Ober-Bessinger Krippenweg lädt zum Entdecken ein

Lich (pad). Besonders die Kinder haben am Sonntag bei der Eröffnung des Ober-Bessinger Krippenweges großen Spaß gehabt. Denn rund 60 Krippen zieren die Strecke, die am Eichbaum in der Dorfmitte beginnt und sich bis hin zum Waldrand von Röthges zieht – und die wollen entdeckt werden.
02. Dezember 2014, 12:03 Uhr
Die Kinder hatten beim Eröffnungsrundgang am Sonntag jeden Menge Spaß beim Suchen und Erkunden der Krippen. (Foto: pad)

Damit den Besuchern der Strecke auch keine Krippe verborgen bleibt, zeigt eine gelbe Sternschnuppe an, wo sich eines der Kleinode befindet.´Bereits zum dritten Mal hat die Eichbaumgruppe den Krippenweg aufgebaut und die Zahl der Exemplare gesteigert; 2012 waren es noch 24 Krippen, im vergangenen Jahr 40 und nun 60. Darum wurde bereits vor einigen Tagen nach geeigneten Bäumen, Baumwurzeln, aber auch Nischen im aufgeschichteten Holz gesucht, um diese mit Maria, Josef, dem Jesuskind und anderen Figuren zu schmücken. Manche Figuren statteten die Verantwortlichen weiter aus und gaben ihnen kleinen Accessoires wie beispielsweise eine Sense in die Hand.

Zur ersten Begehung sind am Sonntagnachmittag rund 120 Besucher gekommen. Diese begleiteten mit Gesang Lea Sophie Klebe und Lilo Towes, die auf ihren Blockflöten »Lasst uns froh und munter sein« und »Fröhliche Weihnachten überall« spielten.

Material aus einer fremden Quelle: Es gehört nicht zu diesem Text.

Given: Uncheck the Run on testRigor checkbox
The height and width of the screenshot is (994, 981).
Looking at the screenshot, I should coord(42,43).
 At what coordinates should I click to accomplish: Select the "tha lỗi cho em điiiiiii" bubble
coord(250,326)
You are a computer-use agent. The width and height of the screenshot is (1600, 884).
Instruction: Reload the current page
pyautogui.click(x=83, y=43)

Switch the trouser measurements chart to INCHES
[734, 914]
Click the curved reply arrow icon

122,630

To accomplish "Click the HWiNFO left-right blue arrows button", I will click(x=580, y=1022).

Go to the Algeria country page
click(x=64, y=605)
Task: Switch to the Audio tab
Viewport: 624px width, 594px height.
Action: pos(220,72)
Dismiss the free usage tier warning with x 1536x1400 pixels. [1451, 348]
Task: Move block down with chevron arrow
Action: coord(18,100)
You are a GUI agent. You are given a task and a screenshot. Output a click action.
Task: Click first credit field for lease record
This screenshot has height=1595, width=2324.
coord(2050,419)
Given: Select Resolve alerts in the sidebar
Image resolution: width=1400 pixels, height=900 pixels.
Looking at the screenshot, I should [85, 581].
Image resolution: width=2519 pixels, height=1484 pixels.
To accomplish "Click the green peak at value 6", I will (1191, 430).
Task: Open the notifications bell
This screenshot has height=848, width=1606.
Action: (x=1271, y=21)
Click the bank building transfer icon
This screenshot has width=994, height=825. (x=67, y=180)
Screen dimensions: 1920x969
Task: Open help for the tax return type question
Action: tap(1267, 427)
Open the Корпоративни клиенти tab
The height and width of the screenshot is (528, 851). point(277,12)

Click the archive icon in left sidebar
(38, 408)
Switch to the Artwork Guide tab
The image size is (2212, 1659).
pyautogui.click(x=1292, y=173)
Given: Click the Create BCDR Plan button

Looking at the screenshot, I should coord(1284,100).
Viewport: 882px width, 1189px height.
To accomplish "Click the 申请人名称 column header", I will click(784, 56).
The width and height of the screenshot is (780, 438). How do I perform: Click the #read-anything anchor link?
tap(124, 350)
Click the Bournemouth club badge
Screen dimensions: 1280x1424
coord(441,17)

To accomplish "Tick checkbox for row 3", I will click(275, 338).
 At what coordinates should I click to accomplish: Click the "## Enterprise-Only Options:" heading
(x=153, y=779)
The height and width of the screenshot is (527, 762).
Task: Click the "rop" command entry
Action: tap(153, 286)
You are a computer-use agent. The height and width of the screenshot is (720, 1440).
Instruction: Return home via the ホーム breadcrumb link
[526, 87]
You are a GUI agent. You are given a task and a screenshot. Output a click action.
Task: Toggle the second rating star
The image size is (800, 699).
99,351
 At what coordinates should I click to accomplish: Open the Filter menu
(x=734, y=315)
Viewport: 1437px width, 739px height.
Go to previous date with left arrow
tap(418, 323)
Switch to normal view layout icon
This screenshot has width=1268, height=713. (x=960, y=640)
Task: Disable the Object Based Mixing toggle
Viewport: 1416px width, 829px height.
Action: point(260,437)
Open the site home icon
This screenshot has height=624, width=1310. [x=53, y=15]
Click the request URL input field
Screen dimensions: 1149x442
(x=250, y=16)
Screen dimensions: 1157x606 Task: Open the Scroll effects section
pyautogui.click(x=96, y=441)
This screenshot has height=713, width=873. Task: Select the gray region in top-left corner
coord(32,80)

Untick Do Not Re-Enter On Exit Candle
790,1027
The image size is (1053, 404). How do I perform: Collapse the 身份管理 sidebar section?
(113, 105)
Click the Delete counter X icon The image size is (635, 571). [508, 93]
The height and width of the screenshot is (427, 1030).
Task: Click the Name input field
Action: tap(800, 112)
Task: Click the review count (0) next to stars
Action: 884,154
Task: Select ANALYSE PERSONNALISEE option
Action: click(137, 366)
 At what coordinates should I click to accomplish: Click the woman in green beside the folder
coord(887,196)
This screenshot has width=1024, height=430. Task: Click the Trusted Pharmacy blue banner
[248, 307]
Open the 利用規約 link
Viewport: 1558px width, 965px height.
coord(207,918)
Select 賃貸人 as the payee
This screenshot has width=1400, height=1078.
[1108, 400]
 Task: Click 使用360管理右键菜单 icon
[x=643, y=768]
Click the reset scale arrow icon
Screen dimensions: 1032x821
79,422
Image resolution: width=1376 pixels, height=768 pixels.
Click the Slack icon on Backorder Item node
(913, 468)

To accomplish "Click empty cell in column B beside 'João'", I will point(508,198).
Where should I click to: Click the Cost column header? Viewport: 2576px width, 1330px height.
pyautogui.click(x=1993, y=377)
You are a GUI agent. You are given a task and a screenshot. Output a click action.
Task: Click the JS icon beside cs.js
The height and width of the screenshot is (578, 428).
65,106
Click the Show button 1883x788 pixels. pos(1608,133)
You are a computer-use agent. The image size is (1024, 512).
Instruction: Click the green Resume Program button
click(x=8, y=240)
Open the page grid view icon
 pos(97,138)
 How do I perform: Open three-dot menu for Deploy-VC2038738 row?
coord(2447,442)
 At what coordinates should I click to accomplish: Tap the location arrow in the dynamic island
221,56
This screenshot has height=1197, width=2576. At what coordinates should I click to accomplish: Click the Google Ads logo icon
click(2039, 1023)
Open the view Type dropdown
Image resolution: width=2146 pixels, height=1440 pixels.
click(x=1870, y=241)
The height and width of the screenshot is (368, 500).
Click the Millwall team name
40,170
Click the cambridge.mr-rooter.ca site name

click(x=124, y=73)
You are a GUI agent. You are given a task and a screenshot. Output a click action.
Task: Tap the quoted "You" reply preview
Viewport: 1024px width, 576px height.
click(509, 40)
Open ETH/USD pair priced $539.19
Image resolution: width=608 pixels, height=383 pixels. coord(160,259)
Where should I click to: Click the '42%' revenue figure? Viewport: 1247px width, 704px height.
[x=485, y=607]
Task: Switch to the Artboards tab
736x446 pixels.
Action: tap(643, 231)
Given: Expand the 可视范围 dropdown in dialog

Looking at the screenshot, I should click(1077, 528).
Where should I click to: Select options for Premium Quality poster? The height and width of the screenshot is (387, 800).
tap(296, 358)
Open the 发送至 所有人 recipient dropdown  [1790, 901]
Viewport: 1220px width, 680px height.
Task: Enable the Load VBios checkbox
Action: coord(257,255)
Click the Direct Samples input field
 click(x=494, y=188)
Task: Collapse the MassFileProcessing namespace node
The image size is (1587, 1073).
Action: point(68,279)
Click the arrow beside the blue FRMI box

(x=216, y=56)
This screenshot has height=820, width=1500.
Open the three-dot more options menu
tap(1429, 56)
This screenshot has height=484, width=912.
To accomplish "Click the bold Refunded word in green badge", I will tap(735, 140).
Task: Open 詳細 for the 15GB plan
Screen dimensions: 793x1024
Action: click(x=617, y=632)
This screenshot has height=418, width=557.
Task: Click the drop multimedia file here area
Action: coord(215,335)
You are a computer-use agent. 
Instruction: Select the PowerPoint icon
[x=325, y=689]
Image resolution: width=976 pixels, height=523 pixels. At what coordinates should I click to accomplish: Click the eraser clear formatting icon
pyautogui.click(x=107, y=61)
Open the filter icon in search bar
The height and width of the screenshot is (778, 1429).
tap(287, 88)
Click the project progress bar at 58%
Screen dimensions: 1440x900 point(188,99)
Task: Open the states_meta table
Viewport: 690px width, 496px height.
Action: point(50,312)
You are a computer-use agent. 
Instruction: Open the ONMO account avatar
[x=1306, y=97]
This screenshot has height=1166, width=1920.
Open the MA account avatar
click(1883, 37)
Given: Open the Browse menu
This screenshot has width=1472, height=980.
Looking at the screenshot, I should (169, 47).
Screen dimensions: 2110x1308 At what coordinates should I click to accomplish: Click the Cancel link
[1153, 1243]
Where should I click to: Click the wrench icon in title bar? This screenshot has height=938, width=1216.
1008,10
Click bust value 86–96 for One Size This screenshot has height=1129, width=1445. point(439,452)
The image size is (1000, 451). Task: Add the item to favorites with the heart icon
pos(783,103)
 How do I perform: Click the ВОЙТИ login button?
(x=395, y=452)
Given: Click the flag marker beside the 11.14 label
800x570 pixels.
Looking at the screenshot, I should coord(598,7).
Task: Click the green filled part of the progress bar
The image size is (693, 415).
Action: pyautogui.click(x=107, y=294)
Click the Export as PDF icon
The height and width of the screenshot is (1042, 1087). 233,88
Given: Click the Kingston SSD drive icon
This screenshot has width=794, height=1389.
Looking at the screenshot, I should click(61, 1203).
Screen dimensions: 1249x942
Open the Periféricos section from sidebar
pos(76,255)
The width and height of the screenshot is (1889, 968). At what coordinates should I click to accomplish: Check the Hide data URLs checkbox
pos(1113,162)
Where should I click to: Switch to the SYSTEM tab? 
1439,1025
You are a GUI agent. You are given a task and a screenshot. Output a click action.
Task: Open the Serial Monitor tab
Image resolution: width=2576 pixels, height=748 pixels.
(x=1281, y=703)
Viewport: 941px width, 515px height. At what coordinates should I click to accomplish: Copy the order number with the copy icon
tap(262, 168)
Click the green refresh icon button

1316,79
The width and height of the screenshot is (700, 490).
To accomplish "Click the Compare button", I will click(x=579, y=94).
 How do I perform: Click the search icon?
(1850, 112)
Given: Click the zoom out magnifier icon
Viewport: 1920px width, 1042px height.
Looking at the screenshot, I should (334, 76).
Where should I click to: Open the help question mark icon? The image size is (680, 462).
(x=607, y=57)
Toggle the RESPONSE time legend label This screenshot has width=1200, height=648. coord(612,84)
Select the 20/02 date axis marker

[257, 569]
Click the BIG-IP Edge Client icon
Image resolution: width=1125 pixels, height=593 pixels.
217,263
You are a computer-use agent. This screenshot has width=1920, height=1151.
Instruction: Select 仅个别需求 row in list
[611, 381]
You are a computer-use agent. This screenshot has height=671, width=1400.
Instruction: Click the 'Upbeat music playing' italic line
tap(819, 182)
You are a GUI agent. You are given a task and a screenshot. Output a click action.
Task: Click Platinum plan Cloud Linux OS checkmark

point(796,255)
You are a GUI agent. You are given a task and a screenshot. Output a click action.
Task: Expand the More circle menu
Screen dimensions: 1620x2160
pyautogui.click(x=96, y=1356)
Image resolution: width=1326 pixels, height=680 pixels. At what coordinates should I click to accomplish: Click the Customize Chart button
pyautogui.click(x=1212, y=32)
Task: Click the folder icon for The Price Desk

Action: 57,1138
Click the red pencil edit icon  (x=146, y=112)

Nachdem Ortsvorsteherin Karin Römer der Eichbaumgruppe für ihr Engagement dankte, ging es auch schon auf den Pfad – vorneweg die Kinder, die begeistert die Krippen suchten.

Zwischendurch gab es eine Pause im Wald, wo die beiden jungen Musikerinnen »Oh Tannenbaum« vorspielten und eine kurze Weihnachtsgeschichte vorlasen, die davon handelte, wie die Tiere des Waldes darüber diskutieren, was wohl bei dem Fest das Wichtigste ist. In der hereinbrechenden Dunkelheit leuchteten dann die vielen kleinen Lichter in den Krippen besonders hell.

Im Anschluss traf man sich im Dorfgemeinschaftshaus. Dort hatte der »NikoKlaus« für die jungen Besucher Geschenke zur Hand, während sich die älteren vor allem an heißen Getränken labten. Diese gibt es auch für alle, die an einem Samstag oder Sonntag den Krippenweg besuchen möchten, denn die Eichbaumgruppe bewirtet dann an einem Hüttchen unter dem Baum.

Auch Führungen mit Besuch in der Ober-Bessinger Kirche sind nach telefonischer Absprache möglich. Der Erlös aus dem Projekt kommt einem sozialen Zweck zugute – im vergangenen Jahr unterstütze die Gruppe den Ambulanten Kinderhospizdienst Gießen.

Bis ins neue Jahr hinein ist der Weg täglich bis zur Dunkelheit geöffnet, Start ist an der Kreuzung »An der Eiche/Waldweg«.